Entries provided
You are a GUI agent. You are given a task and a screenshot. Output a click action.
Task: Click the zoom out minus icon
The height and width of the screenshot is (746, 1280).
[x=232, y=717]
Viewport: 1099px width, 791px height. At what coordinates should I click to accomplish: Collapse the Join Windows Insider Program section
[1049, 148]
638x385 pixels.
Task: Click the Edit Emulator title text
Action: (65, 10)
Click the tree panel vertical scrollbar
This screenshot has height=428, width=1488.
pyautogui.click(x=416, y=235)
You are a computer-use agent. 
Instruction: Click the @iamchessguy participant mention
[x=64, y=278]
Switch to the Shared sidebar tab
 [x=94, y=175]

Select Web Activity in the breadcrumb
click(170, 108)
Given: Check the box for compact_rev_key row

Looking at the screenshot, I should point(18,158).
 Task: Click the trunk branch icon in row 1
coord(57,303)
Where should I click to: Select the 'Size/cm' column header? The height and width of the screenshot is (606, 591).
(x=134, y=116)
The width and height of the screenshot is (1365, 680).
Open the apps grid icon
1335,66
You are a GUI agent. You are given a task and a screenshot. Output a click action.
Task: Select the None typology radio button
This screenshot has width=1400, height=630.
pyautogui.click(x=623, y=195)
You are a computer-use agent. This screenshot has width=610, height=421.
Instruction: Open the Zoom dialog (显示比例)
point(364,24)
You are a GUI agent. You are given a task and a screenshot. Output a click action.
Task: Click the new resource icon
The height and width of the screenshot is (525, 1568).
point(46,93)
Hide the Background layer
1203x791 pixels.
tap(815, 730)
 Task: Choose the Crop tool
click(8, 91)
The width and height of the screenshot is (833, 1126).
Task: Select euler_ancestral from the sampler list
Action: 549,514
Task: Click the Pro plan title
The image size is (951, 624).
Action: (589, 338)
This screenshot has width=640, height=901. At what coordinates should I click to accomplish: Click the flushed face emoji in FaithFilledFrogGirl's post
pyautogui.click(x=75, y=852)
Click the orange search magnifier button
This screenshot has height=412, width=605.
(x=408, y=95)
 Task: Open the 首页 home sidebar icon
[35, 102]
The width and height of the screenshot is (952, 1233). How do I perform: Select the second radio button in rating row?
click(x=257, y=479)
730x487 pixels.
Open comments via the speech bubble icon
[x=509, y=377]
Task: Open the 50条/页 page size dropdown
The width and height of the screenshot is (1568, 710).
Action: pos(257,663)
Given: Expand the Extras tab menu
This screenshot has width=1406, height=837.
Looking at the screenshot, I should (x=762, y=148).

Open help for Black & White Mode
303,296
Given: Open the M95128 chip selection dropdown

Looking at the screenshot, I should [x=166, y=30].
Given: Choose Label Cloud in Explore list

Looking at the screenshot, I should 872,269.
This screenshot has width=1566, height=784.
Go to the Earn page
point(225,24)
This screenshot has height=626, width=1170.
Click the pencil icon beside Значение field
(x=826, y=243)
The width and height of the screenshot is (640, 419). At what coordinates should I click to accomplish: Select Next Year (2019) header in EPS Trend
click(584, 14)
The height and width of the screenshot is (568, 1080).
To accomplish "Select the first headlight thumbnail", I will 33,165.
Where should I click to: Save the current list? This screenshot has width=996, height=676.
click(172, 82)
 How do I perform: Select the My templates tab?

The problem
After the last line of the data, restate all the entries verbatim.

Solution to this task
You are a GUI agent. You are given a task and a screenshot. Output a click action.
Task: Click the zoom out minus icon
The height and width of the screenshot is (746, 1280).
[x=232, y=717]
Viewport: 1099px width, 791px height. At what coordinates should I click to accomplish: Collapse the Join Windows Insider Program section
[1049, 148]
638x385 pixels.
Task: Click the Edit Emulator title text
Action: (65, 10)
Click the tree panel vertical scrollbar
This screenshot has height=428, width=1488.
pyautogui.click(x=416, y=235)
You are a computer-use agent. 
Instruction: Click the @iamchessguy participant mention
[x=64, y=278]
Switch to the Shared sidebar tab
 [x=94, y=175]

Select Web Activity in the breadcrumb
click(170, 108)
Given: Check the box for compact_rev_key row

Looking at the screenshot, I should point(18,158).
 Task: Click the trunk branch icon in row 1
coord(57,303)
Where should I click to: Select the 'Size/cm' column header? The height and width of the screenshot is (606, 591).
(x=134, y=116)
The width and height of the screenshot is (1365, 680).
Open the apps grid icon
1335,66
You are a GUI agent. You are given a task and a screenshot. Output a click action.
Task: Select the None typology radio button
This screenshot has width=1400, height=630.
pyautogui.click(x=623, y=195)
You are a computer-use agent. This screenshot has width=610, height=421.
Instruction: Open the Zoom dialog (显示比例)
point(364,24)
You are a GUI agent. You are given a task and a screenshot. Output a click action.
Task: Click the new resource icon
The height and width of the screenshot is (525, 1568).
point(46,93)
Hide the Background layer
1203x791 pixels.
tap(815, 730)
 Task: Choose the Crop tool
click(8, 91)
The width and height of the screenshot is (833, 1126).
Task: Select euler_ancestral from the sampler list
Action: 549,514
Task: Click the Pro plan title
The image size is (951, 624).
Action: (589, 338)
This screenshot has width=640, height=901. At what coordinates should I click to accomplish: Click the flushed face emoji in FaithFilledFrogGirl's post
pyautogui.click(x=75, y=852)
Click the orange search magnifier button
This screenshot has height=412, width=605.
(x=408, y=95)
 Task: Open the 首页 home sidebar icon
[35, 102]
The width and height of the screenshot is (952, 1233). How do I perform: Select the second radio button in rating row?
click(x=257, y=479)
730x487 pixels.
Open comments via the speech bubble icon
[x=509, y=377]
Task: Open the 50条/页 page size dropdown
The width and height of the screenshot is (1568, 710).
Action: pos(257,663)
Given: Expand the Extras tab menu
This screenshot has width=1406, height=837.
Looking at the screenshot, I should (x=762, y=148).

Open help for Black & White Mode
303,296
Given: Open the M95128 chip selection dropdown

Looking at the screenshot, I should [x=166, y=30].
Given: Choose Label Cloud in Explore list

Looking at the screenshot, I should 872,269.
This screenshot has width=1566, height=784.
Go to the Earn page
point(225,24)
This screenshot has height=626, width=1170.
Click the pencil icon beside Значение field
(x=826, y=243)
The width and height of the screenshot is (640, 419). At what coordinates should I click to accomplish: Select Next Year (2019) header in EPS Trend
click(584, 14)
The height and width of the screenshot is (568, 1080).
To accomplish "Select the first headlight thumbnail", I will 33,165.
Where should I click to: Save the current list? This screenshot has width=996, height=676.
click(172, 82)
 How do I perform: Select the My templates tab?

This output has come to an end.